Given passage:

- - - - - - -

The extraordinary spread in recent months of what has become known, in the writer Wesley Yang’s phrase, as “the successor ideology” has encouraged all manner of analysis attempting to delineate its essential features. Is it a religion, with its own litany of sin and redemption, its own repertoire of fervent rituals and iconography? Is this Marxism, ask American conservatives, still fighting yesterday’s ideological war?
What does this all do to speed along policing reform, ask bewildered African-Americans, as they observe global corporations and white celebrities compete to beat their chests in ever-more elaborate and meaningless gestures of atonement? What kind of meaningful anti-systemic revolution can provoke such immediate and fulsome support from the Hollywood entertainment complex, from the richest oligarchs and plutocrats on earth, and from the media organs of the liberal state?

- - - - - - -

[Saved entries]

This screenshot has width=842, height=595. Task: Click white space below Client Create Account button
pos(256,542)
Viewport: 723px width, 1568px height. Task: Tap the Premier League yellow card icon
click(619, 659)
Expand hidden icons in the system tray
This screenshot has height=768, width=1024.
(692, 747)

- - - - - - -

To do: Carry on the passage about the successor ideology from the point where it stops.

Answer box:
If we are to understand the successor ideology as an ideology, it may be useful here, counterintuitively, to return to the great but increasingly overlooked 1970 essay on the “Ideological State Apparatuses,” or ISAs, by the French Marxist philosopher Louis Althusser. Once influential on the Western left, Althusser’s reputation has suffered somewhat since he killed his wife in a fit of madness 40 years ago. Of Alsatian Catholic origin, and a lifelong sufferer from mental illness, Althusser wrote his seminal essay in a manic period following the évènements of 1968, for whose duration he was committed to hospital.